Ульяна встревоженно молчала, но чувствовала, что надо что-то сказать:
– Ну так что же? А у тебя другие строчки, душевные. Они мне нравятся!
Было видно, что Костричкина это не утешило. Весь вечер он молчал. И только перед сном обратился к жене с просьбой:
– Уля, ты разбуди меня завтра пораньше. Надо помочь Антон Григорьичу, у него большой заказ. – Потом, помолчав, добавил: – Он давно меня зовет.
Ульяна подумала, что, возможно, муж ждет ее возражений.
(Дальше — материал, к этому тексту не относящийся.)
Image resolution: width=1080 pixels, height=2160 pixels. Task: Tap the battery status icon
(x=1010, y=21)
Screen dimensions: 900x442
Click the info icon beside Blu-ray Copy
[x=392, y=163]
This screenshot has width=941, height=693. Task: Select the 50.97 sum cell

Но что-то ее остановило… Поэтому ответила:
– Хорошо, разбужу.
Утро встретило Костричкина ласковым голосом жены:
– Николай Иваны-ыч! Пора вставать!
Сельский быт
Ежедневно частный автобус отвозил односельчан в районный центр на рынок. После того как жена водителя Оксана повесила на окна автобуса цветные занавесочки, автобус стали торжественно называть «рейсовым». Хотели еще дополнить словом «экспресс», но уж больно бросалась в глаза толстая веревка около водителя, одним концом привязанная к рулю, – что-то она там соединяла, поддерживала… Короче говоря, без веревки рейсовый не двигался. Да и рейса-то всего было пятнадцать километров.
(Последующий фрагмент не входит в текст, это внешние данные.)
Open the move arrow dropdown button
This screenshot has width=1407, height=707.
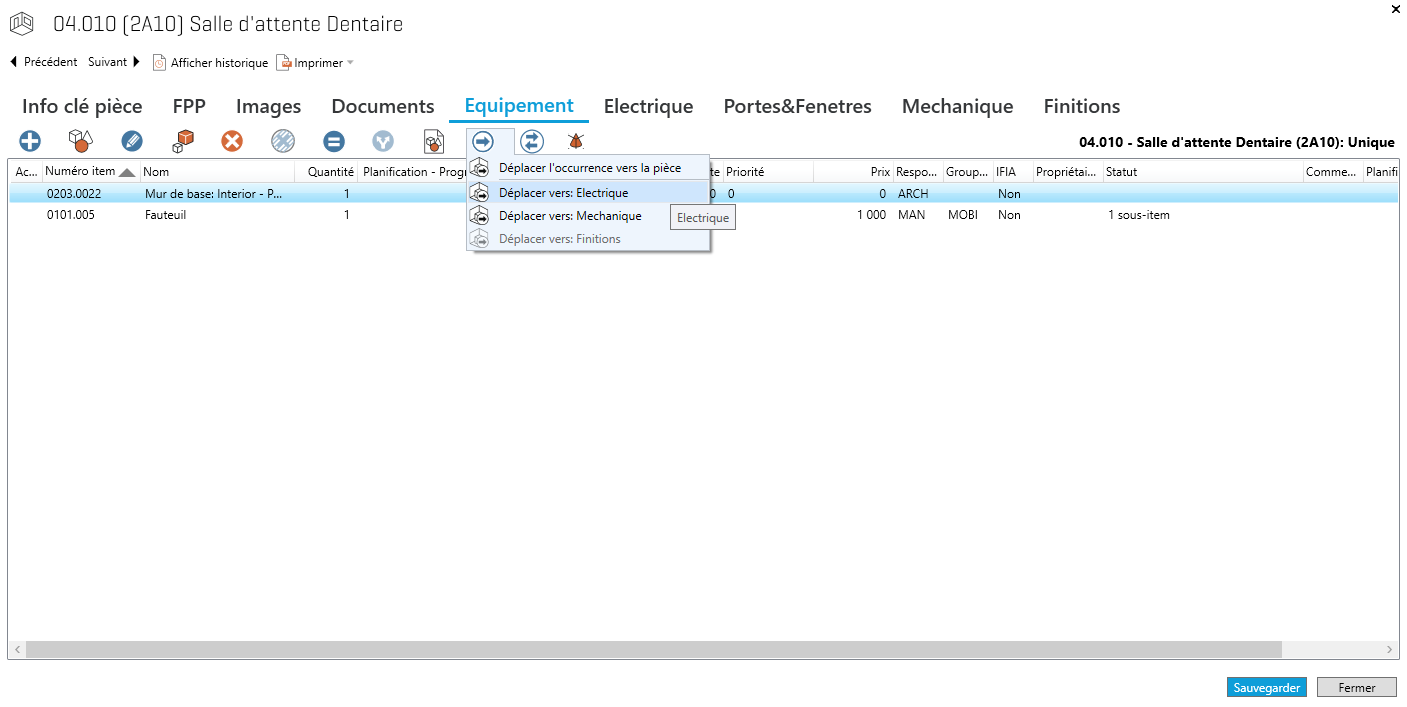pos(483,142)
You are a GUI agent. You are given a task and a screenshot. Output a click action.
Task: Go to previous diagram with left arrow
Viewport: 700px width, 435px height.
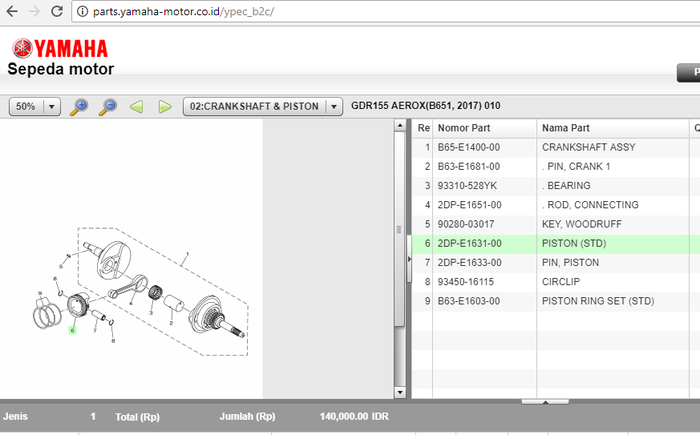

Важным делом было загрузиться в автобус. Сначала передавали из рук в руки мешки, сумки, ведра… И уже потом вопреки всем законам физики втискивались пассажиры. Каждый раз вызывало удивление, как такое количество людей может поместиться в маленьком автобусе образца прошлого века. Невероятно, но, оказывается, может.
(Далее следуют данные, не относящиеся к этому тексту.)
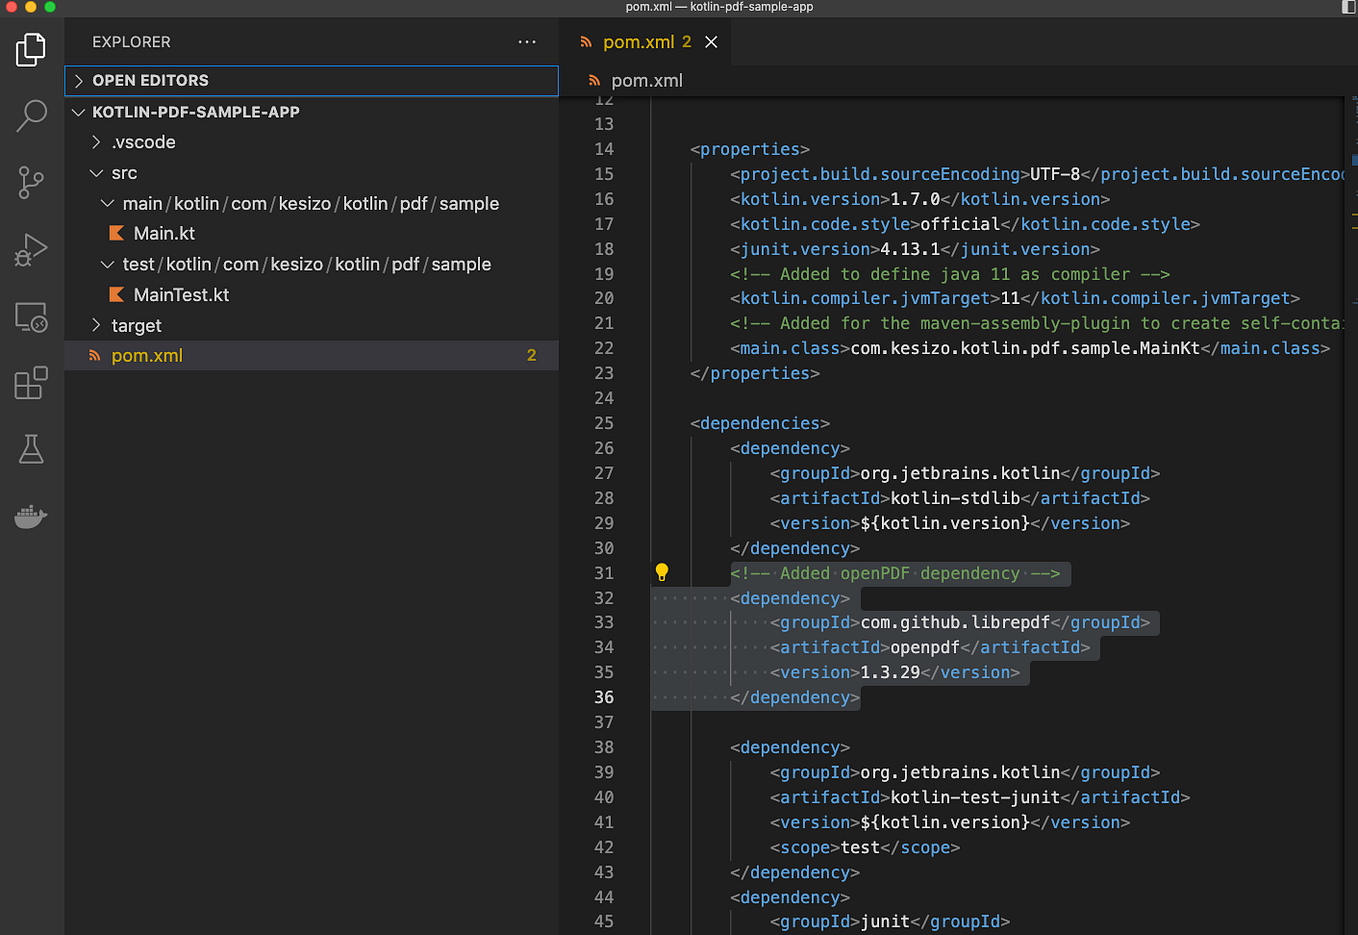The height and width of the screenshot is (935, 1358).
Task: Expand the .vscode folder
Action: pos(143,142)
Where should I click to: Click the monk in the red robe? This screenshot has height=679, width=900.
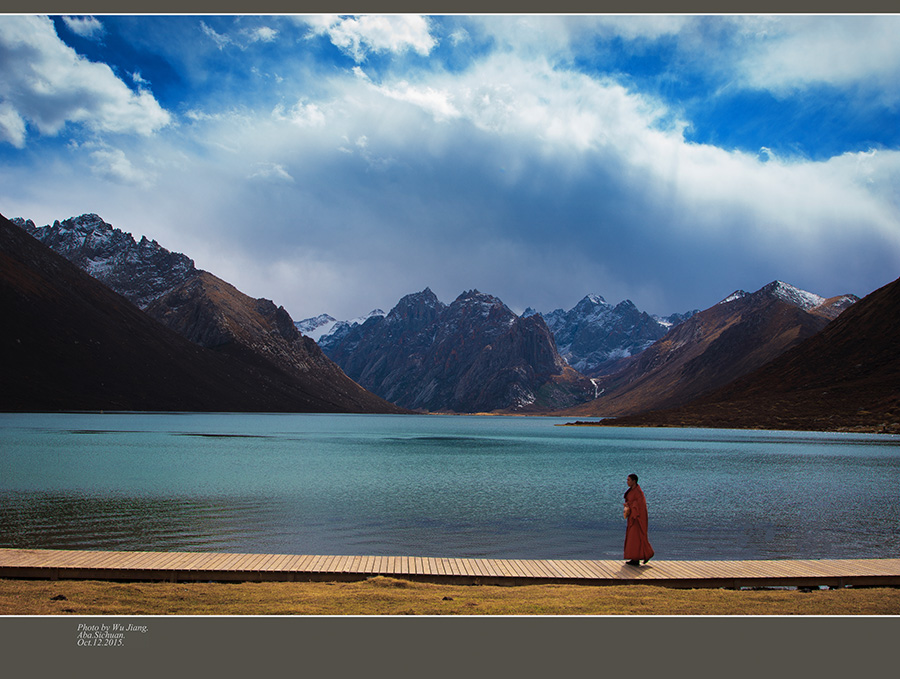tap(636, 522)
И вот, наконец, рейсовый отправлялся в дорогу. Конечно, каждый старался придвинуться ближе к своим вещам. Окна были доверху завалены поклажей, и чтобы разглядеть что-нибудь, надо было привыкнуть к сумеркам.
Приятной внешности женщина безуспешно пыталась пробраться к своему ведру – оно стояло сверху, на мешках. В ведре она везла дочери яйца к праздничному столу. Намечалось торжество по поводу именин зятя. Женщина громко себя корила:
– Вот глупая, почему я не позаворачивала яйца в газетку?
Мужчина, который случайно оказался около ее ведра, рассудительно промолвил:
– А что бы тебе та газетка помогла? Ведь яйца уже и так прикрытые, на них сверху кто-то положил мой подшипник. Я везу его сыну – трактор ремонтировать.
Хозяйка ведра умолкла на полуслове и осталась стоять там, где стояла.
Из середины автобуса послышался детский голос:
– Бабуля, я хочу пись-пись!
– Потерпи, Юрик, мы скоро приедем, а пока – вот тебе конфетка, съешь.
В это время бабка Настасья, которая сидела на самой галерке, громко позвала:
– Сватья Оля, где вы там? Передайте мне, пожалуйста, ту таблеточку от головы, которую прошлый раз давали, она мне так помогла! А то чувствую, что снова, наверное, голова будет болеть!
Сватья Ольга сразу же откликнулась на просьбу:
– Есть-есть, сватья, таблеточка! Я без нее никуда. Вот, заворачиваю ее в платочек и передаю…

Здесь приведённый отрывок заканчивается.